Rewrite the records between the line holding "You are a computer-use" and the line holding "Instruction: Select the 坎特币 category", inclusive, replacing "category" with "section" and changing nothing else.

------ Records shown ------

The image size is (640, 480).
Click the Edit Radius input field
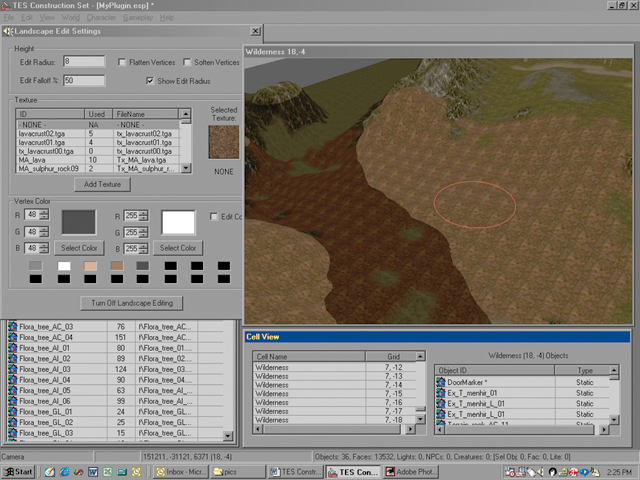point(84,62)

------
------ Records shown ------

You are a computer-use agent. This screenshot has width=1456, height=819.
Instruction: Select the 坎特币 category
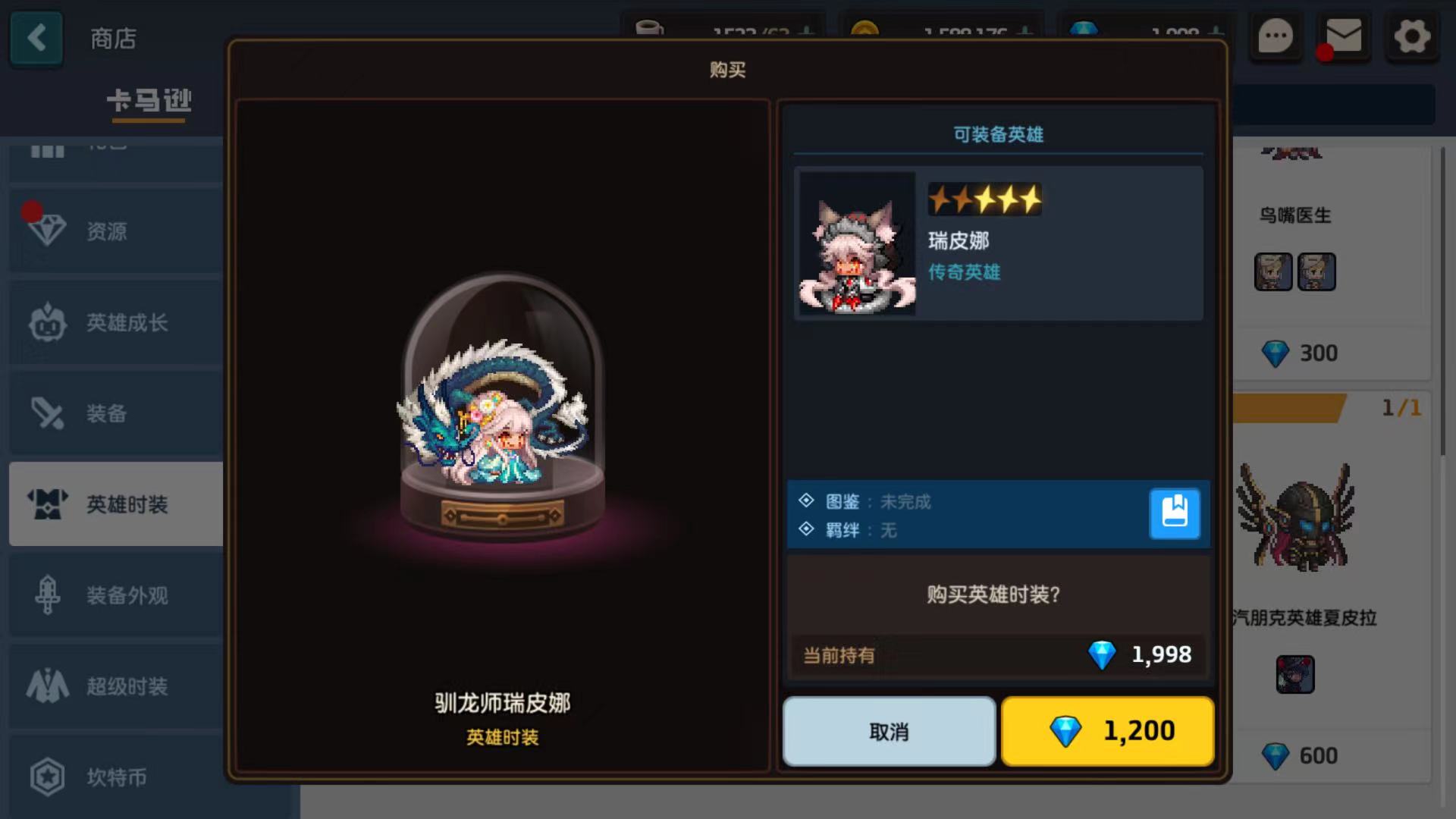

------

* [Problem solution]:
You are a computer-use agent. This screenshot has width=1456, height=819.
Instruction: Select the 坎特币 section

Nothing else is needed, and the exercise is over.